*Written problem:*
Copy the material below word for word, starting at the line that contains "Where should I click to: Choose" and stopping after the line that contains "tap(134, 422)".

## start

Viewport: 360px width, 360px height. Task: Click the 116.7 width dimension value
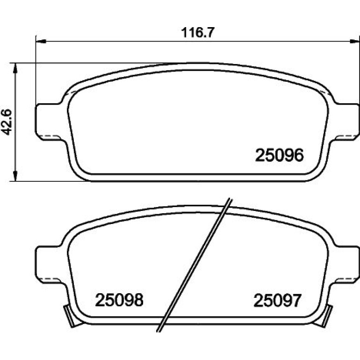point(198,33)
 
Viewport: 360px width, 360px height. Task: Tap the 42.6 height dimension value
point(7,122)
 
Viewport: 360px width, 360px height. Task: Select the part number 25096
point(280,155)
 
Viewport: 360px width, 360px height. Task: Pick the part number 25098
point(119,300)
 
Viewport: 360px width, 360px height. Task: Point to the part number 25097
point(277,300)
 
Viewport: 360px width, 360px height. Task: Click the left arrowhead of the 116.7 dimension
point(41,41)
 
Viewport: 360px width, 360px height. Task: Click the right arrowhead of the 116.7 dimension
point(354,41)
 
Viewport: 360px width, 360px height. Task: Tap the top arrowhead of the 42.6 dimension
point(15,68)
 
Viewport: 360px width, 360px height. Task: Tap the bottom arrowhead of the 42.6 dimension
point(15,176)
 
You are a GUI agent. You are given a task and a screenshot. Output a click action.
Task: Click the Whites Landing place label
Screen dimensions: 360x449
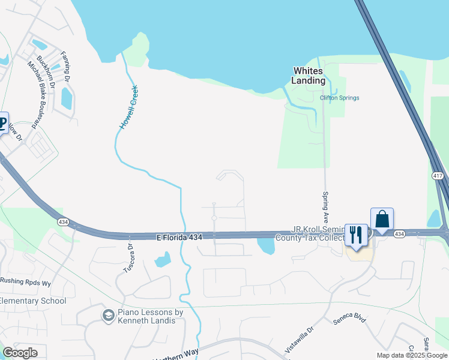[x=309, y=76]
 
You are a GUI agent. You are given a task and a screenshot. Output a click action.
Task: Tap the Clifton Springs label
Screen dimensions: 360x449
[x=339, y=98]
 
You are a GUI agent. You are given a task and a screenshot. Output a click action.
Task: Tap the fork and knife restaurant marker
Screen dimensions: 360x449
[x=357, y=235]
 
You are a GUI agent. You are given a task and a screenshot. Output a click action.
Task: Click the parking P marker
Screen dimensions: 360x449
[x=2, y=124]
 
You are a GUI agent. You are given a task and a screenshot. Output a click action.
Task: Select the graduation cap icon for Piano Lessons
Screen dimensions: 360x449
[x=108, y=316]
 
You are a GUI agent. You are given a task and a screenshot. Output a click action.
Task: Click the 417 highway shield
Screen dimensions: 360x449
[x=437, y=176]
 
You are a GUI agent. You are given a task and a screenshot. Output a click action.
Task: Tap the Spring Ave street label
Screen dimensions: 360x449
[x=325, y=206]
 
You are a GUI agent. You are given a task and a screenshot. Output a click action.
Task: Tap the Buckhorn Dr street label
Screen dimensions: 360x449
[x=46, y=72]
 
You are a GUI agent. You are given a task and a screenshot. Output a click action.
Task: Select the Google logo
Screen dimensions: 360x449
[x=20, y=352]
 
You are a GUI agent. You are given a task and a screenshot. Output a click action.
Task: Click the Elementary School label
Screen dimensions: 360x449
[x=33, y=301]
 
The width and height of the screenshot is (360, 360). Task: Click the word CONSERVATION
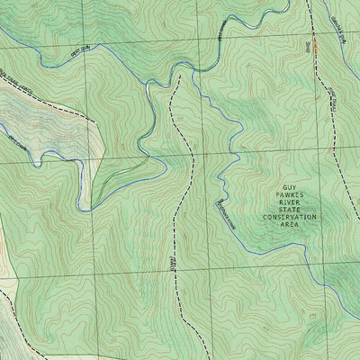(x=289, y=218)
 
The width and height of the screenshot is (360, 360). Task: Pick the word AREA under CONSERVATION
(x=289, y=226)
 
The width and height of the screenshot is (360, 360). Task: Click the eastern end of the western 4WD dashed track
(x=91, y=118)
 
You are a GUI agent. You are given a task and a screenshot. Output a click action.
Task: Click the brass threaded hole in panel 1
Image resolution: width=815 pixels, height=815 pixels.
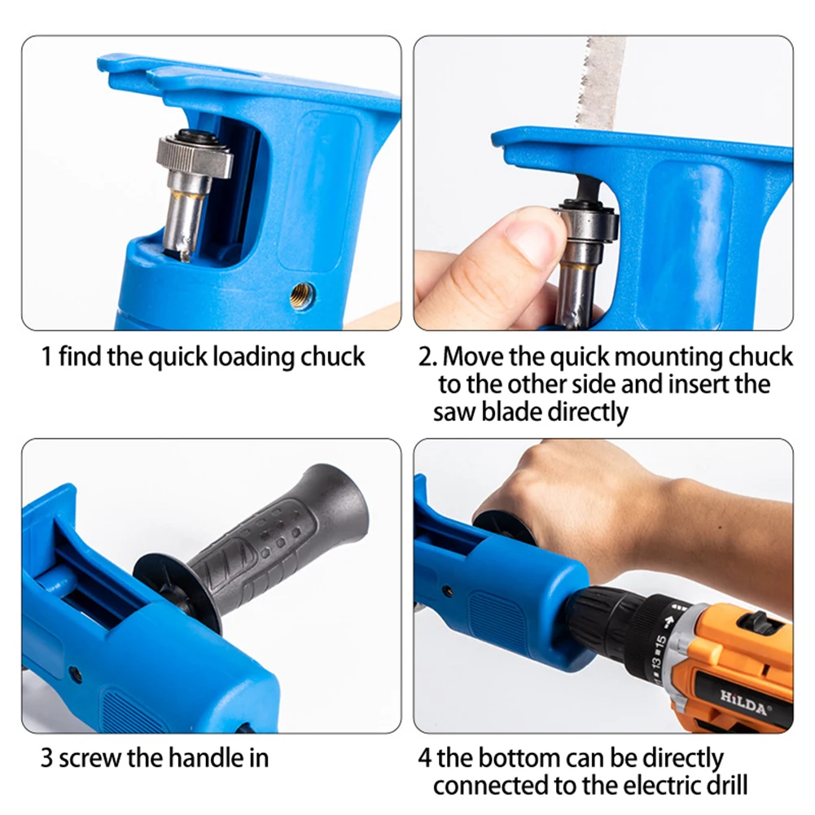pyautogui.click(x=301, y=296)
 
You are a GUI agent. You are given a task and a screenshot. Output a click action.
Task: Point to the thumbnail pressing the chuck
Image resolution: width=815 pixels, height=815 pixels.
pyautogui.click(x=529, y=234)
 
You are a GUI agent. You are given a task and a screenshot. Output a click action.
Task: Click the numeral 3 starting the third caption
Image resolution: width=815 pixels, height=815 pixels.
pyautogui.click(x=46, y=759)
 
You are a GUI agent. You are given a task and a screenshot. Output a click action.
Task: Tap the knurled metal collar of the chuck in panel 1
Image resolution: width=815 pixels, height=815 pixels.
pyautogui.click(x=194, y=156)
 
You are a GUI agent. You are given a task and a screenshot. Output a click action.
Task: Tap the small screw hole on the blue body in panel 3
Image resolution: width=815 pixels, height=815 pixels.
pyautogui.click(x=76, y=675)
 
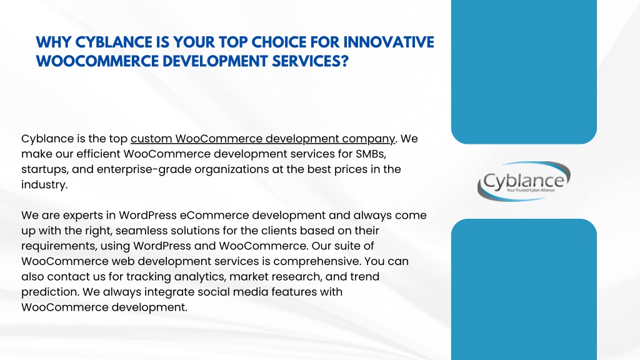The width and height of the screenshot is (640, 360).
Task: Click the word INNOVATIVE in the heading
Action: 389,42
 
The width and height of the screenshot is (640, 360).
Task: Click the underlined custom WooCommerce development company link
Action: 263,139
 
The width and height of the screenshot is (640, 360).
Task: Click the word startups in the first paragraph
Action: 44,169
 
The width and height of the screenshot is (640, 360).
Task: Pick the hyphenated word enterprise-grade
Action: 144,169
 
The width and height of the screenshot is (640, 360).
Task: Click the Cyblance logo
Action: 524,181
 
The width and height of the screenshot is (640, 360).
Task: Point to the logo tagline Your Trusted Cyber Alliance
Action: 531,190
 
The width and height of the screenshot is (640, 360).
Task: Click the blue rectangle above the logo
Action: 524,72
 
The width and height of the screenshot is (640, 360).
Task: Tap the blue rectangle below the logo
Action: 524,289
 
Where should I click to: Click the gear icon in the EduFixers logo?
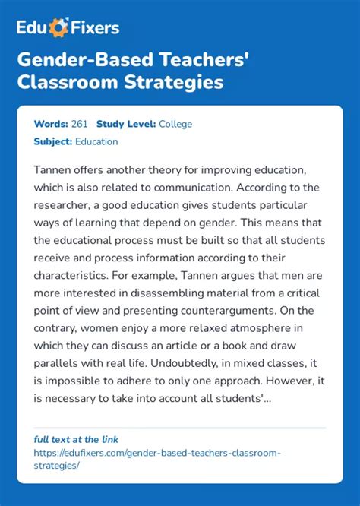click(58, 29)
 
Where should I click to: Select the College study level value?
click(175, 124)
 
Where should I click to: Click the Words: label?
click(49, 124)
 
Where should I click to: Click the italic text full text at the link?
click(76, 439)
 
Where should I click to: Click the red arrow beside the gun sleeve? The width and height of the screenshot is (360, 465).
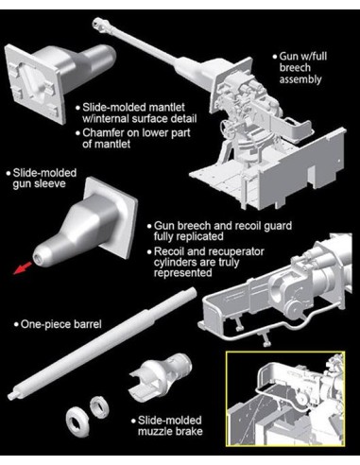tap(23, 267)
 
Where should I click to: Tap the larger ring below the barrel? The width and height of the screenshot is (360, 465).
tap(77, 422)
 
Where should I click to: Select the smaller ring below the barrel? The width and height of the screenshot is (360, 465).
tap(99, 407)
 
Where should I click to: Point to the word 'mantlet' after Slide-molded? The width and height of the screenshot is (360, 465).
tap(166, 108)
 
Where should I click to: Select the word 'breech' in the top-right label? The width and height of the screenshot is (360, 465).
tap(295, 68)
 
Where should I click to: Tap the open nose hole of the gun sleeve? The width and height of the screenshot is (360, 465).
tap(38, 258)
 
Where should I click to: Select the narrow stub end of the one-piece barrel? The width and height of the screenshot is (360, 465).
tap(11, 396)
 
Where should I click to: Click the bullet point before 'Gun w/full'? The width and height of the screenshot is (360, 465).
tap(275, 58)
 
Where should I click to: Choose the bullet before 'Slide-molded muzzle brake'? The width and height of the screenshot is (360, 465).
tap(134, 422)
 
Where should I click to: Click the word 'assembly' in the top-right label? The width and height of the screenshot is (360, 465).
tap(300, 79)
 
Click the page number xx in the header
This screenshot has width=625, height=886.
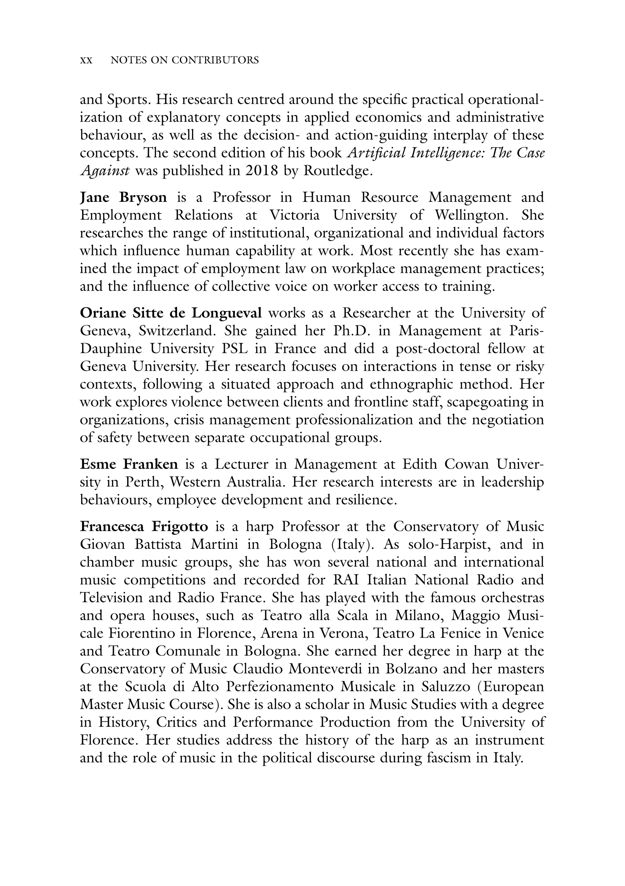coord(86,61)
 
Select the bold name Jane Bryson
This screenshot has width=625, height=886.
coord(123,198)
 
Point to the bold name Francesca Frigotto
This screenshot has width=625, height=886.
coord(144,526)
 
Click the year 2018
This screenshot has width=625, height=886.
coord(262,170)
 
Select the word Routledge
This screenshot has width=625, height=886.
coord(338,170)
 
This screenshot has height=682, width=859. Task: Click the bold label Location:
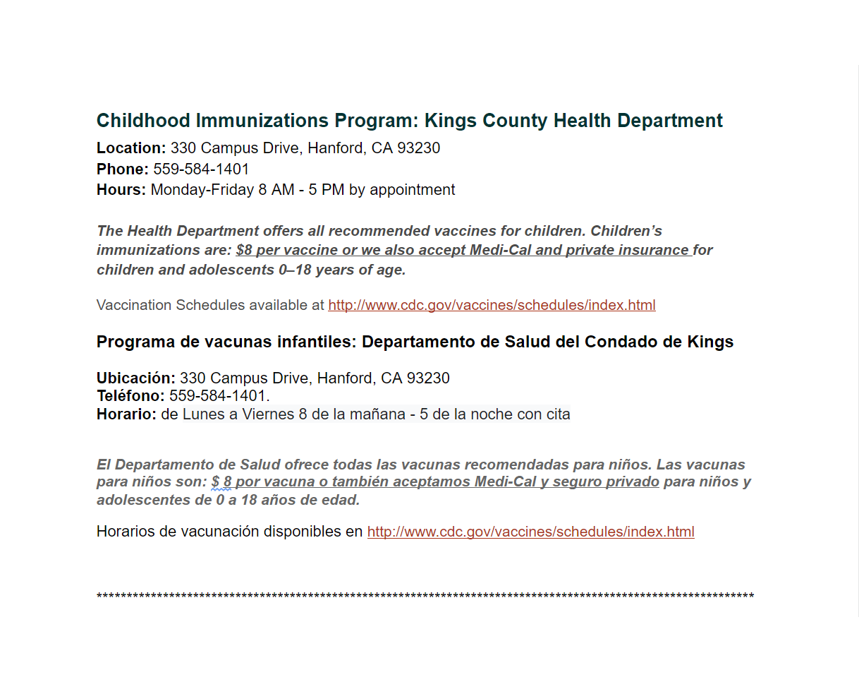tap(130, 148)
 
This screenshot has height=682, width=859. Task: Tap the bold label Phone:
tap(122, 169)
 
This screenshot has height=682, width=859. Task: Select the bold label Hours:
tap(121, 190)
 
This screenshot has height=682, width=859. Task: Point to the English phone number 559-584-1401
tap(201, 169)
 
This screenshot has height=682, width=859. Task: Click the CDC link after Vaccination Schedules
tap(492, 306)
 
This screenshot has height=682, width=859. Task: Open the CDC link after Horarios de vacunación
tap(530, 532)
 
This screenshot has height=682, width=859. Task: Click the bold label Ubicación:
tap(135, 378)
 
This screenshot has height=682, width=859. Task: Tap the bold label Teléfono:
tap(130, 396)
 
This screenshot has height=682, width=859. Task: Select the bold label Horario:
tap(126, 414)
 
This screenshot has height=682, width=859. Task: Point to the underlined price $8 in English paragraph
tap(244, 251)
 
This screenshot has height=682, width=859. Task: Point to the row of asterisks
tap(425, 597)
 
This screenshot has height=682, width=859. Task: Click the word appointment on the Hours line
tap(413, 190)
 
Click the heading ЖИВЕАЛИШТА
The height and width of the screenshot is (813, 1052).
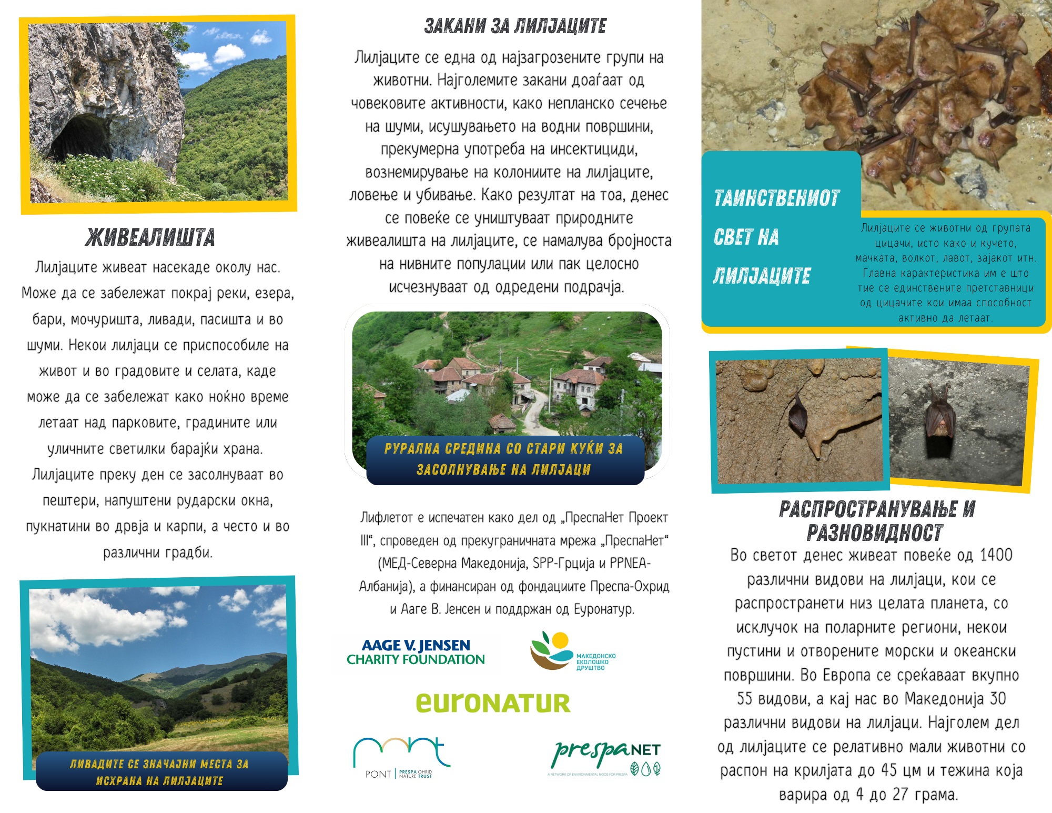point(150,237)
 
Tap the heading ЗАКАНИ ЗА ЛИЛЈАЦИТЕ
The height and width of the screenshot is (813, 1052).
point(515,26)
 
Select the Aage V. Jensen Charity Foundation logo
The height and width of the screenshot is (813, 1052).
point(416,653)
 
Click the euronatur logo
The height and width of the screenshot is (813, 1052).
point(493,703)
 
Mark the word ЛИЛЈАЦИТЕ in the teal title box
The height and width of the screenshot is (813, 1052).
point(762,276)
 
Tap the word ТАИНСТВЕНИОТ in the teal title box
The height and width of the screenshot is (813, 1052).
point(776,198)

## end

*Result of this exercise:*
Where should I click to: Choose the bullet before 'Slide-molded muzzle brake'? The width and height of the screenshot is (360, 465).
tap(134, 422)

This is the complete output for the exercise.